Smith and soon-to-be-teammate Dwight Howard are no strangers.
Just as with Rondo and Dallas, though, no matter the effect on the offensive end, Smith will provide a big upgrade defensively, the key to this move for Houston. Smith’s strength, size, quickness, and athleticism make him not only versatile defensively, with the ability to guard multiple positions, but elite. He’s posted higher defensive win shares than offensive every year of his career, and not just because he’s struggled offensively. This season, he’s sixth among power forwards and 15th overall in the NBA in ESPN’s DRPM, while his ability to amass possession-changing plays (he makes an impact in both the steals and blocks department) leads to his ranking of 17th overall in CornerThree WAR. A lineup of Patrick Beverley, James Harden, Trevor Ariza, Josh Smith, and Dwight Howard has elite – or, at worst, above average – defense at four of the five positions (and great improvement on that end this season from Harden, the odd man out), but still just as much offense as Houston had before the move.

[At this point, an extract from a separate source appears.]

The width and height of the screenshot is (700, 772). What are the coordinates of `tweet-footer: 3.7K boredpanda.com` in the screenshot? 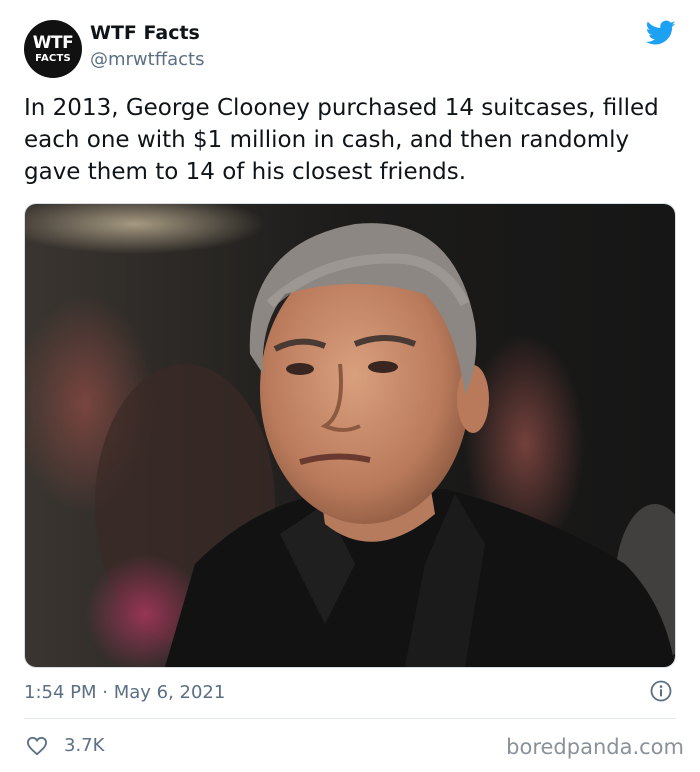 It's located at (354, 747).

Considering the nature of Smith’s short, cheap contract, this looks to be a low-risk, high-reward move that, if absolutely nothing else, should improve Houston’s depth in the frontcourt. On the other hand, the Rondo move has a different vibe, due to the length of Rondo’s contract and the commitment Dallas has made to him by giving up depth and future assets, but still has the potential for high reward due to the undoubtable upgrade in talent level. In all, despite varying risk levels, both teams made moves that will likely help them compete this season in the bloodbath that is the Western Conference.